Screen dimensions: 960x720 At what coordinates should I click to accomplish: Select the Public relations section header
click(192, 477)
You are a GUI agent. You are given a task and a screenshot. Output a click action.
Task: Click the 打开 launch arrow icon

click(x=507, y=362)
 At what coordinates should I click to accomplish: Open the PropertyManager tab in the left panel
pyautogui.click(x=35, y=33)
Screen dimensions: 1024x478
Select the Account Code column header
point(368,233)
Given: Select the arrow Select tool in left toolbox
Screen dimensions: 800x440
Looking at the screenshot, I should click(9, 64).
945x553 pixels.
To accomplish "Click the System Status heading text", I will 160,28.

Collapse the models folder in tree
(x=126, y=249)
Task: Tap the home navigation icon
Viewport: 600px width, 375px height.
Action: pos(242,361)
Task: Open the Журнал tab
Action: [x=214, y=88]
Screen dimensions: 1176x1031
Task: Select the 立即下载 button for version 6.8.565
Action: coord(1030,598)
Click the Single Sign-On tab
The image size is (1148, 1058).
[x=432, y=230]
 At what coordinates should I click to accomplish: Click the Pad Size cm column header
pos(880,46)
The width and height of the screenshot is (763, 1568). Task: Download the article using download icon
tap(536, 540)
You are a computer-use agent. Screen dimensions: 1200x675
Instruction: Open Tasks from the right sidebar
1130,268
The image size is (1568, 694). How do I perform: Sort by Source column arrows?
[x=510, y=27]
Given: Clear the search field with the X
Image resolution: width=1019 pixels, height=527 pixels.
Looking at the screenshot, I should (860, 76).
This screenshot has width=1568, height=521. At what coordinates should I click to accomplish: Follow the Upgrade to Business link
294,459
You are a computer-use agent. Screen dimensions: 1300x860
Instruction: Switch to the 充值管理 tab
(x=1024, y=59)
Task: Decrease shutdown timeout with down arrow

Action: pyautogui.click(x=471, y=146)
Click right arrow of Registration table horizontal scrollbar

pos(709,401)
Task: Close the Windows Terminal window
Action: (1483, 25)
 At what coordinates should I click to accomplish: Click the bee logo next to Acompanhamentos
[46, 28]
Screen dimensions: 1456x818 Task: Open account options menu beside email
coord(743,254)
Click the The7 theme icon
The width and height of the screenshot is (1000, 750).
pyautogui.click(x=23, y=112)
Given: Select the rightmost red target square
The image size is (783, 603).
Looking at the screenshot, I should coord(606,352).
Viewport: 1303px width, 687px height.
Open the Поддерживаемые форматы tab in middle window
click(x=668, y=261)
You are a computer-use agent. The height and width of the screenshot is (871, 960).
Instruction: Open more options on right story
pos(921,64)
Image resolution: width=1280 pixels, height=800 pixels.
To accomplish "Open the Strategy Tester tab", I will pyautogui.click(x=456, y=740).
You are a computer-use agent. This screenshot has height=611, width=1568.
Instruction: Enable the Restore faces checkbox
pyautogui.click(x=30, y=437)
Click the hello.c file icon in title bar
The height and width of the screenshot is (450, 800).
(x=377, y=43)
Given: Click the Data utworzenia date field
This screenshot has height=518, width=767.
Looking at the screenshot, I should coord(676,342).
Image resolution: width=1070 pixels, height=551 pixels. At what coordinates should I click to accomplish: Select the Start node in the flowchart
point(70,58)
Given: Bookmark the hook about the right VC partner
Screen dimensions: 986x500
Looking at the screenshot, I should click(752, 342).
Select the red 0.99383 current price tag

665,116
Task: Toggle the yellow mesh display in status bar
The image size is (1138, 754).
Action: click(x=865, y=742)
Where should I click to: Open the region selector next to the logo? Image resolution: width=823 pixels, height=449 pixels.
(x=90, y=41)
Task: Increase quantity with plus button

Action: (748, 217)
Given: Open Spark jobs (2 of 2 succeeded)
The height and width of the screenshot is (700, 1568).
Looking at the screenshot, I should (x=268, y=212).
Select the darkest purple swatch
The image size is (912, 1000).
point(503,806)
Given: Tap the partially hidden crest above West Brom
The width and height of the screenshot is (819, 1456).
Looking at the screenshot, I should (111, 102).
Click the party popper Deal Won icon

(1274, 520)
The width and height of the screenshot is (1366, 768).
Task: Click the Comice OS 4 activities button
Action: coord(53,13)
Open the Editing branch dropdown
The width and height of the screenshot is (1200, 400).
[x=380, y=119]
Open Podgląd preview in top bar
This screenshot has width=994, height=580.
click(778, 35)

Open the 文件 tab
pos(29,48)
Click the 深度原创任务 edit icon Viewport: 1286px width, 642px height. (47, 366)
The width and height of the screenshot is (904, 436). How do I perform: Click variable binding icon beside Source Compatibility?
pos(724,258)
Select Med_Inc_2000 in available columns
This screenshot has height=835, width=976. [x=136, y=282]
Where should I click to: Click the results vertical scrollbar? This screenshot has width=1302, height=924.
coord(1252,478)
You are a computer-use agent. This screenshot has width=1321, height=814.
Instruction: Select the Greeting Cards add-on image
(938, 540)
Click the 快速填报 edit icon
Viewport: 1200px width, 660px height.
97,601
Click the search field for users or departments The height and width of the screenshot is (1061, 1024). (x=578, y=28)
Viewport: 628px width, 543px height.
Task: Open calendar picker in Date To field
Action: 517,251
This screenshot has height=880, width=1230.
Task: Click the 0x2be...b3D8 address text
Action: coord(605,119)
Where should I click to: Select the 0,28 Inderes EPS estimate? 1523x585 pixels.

..............................

◆ **YOUR INSTRUCTIONS**
Copy out each entry exactly, leaving nothing out.

◆ **OUTPUT FOR THIS EXERCISE**
Screen dimensions: 960x720 At what coordinates should I click to accomplish: Select the Public relations section header
click(192, 477)
You are a GUI agent. You are given a task and a screenshot. Output a click action.
Task: Click the 打开 launch arrow icon

click(x=507, y=362)
 At what coordinates should I click to accomplish: Open the PropertyManager tab in the left panel
pyautogui.click(x=35, y=33)
Screen dimensions: 1024x478
Select the Account Code column header
point(368,233)
Given: Select the arrow Select tool in left toolbox
Screen dimensions: 800x440
Looking at the screenshot, I should click(9, 64).
945x553 pixels.
To accomplish "Click the System Status heading text", I will 160,28.

Collapse the models folder in tree
(x=126, y=249)
Task: Tap the home navigation icon
Viewport: 600px width, 375px height.
Action: pos(242,361)
Task: Open the Журнал tab
Action: [x=214, y=88]
Screen dimensions: 1176x1031
Task: Select the 立即下载 button for version 6.8.565
Action: coord(1030,598)
Click the Single Sign-On tab
The image size is (1148, 1058).
[x=432, y=230]
 At what coordinates should I click to accomplish: Click the Pad Size cm column header
pos(880,46)
The width and height of the screenshot is (763, 1568). Task: Download the article using download icon
tap(536, 540)
You are a computer-use agent. Screen dimensions: 1200x675
Instruction: Open Tasks from the right sidebar
1130,268
The image size is (1568, 694). How do I perform: Sort by Source column arrows?
[x=510, y=27]
Given: Clear the search field with the X
Image resolution: width=1019 pixels, height=527 pixels.
Looking at the screenshot, I should (860, 76).
This screenshot has width=1568, height=521. At what coordinates should I click to accomplish: Follow the Upgrade to Business link
294,459
You are a computer-use agent. Screen dimensions: 1300x860
Instruction: Switch to the 充值管理 tab
(x=1024, y=59)
Task: Decrease shutdown timeout with down arrow

Action: pyautogui.click(x=471, y=146)
Click right arrow of Registration table horizontal scrollbar

pos(709,401)
Task: Close the Windows Terminal window
Action: (1483, 25)
 At what coordinates should I click to accomplish: Click the bee logo next to Acompanhamentos
[46, 28]
Screen dimensions: 1456x818 Task: Open account options menu beside email
coord(743,254)
Click the The7 theme icon
The width and height of the screenshot is (1000, 750).
pyautogui.click(x=23, y=112)
Given: Select the rightmost red target square
The image size is (783, 603).
Looking at the screenshot, I should coord(606,352).
Viewport: 1303px width, 687px height.
Open the Поддерживаемые форматы tab in middle window
click(x=668, y=261)
You are a computer-use agent. The height and width of the screenshot is (871, 960).
Instruction: Open more options on right story
pos(921,64)
Image resolution: width=1280 pixels, height=800 pixels.
To accomplish "Open the Strategy Tester tab", I will pyautogui.click(x=456, y=740).
You are a computer-use agent. This screenshot has height=611, width=1568.
Instruction: Enable the Restore faces checkbox
pyautogui.click(x=30, y=437)
Click the hello.c file icon in title bar
The height and width of the screenshot is (450, 800).
(x=377, y=43)
Given: Click the Data utworzenia date field
This screenshot has height=518, width=767.
Looking at the screenshot, I should coord(676,342).
Image resolution: width=1070 pixels, height=551 pixels. At what coordinates should I click to accomplish: Select the Start node in the flowchart
point(70,58)
Given: Bookmark the hook about the right VC partner
Screen dimensions: 986x500
Looking at the screenshot, I should click(752, 342).
Select the red 0.99383 current price tag

665,116
Task: Toggle the yellow mesh display in status bar
The image size is (1138, 754).
Action: click(x=865, y=742)
Where should I click to: Open the region selector next to the logo? Image resolution: width=823 pixels, height=449 pixels.
(x=90, y=41)
Task: Increase quantity with plus button

Action: (748, 217)
Given: Open Spark jobs (2 of 2 succeeded)
The height and width of the screenshot is (700, 1568).
Looking at the screenshot, I should (x=268, y=212).
Select the darkest purple swatch
The image size is (912, 1000).
point(503,806)
Given: Tap the partially hidden crest above West Brom
The width and height of the screenshot is (819, 1456).
Looking at the screenshot, I should (111, 102).
Click the party popper Deal Won icon

(1274, 520)
The width and height of the screenshot is (1366, 768).
Task: Click the Comice OS 4 activities button
Action: coord(53,13)
Open the Editing branch dropdown
The width and height of the screenshot is (1200, 400).
[x=380, y=119]
Open Podgląd preview in top bar
This screenshot has width=994, height=580.
click(778, 35)

Open the 文件 tab
pos(29,48)
Click the 深度原创任务 edit icon Viewport: 1286px width, 642px height. (47, 366)
The width and height of the screenshot is (904, 436). How do I perform: Click variable binding icon beside Source Compatibility?
pos(724,258)
Select Med_Inc_2000 in available columns
This screenshot has height=835, width=976. [x=136, y=282]
Where should I click to: Click the results vertical scrollbar? This screenshot has width=1302, height=924.
coord(1252,478)
You are a computer-use agent. This screenshot has width=1321, height=814.
Instruction: Select the Greeting Cards add-on image
(938, 540)
Click the 快速填报 edit icon
Viewport: 1200px width, 660px height.
97,601
Click the search field for users or departments The height and width of the screenshot is (1061, 1024). (x=578, y=28)
Viewport: 628px width, 543px height.
Task: Open calendar picker in Date To field
Action: 517,251
This screenshot has height=880, width=1230.
Task: Click the 0x2be...b3D8 address text
Action: coord(605,119)
Where should I click to: Select the 0,28 Inderes EPS estimate? 1523x585 pixels.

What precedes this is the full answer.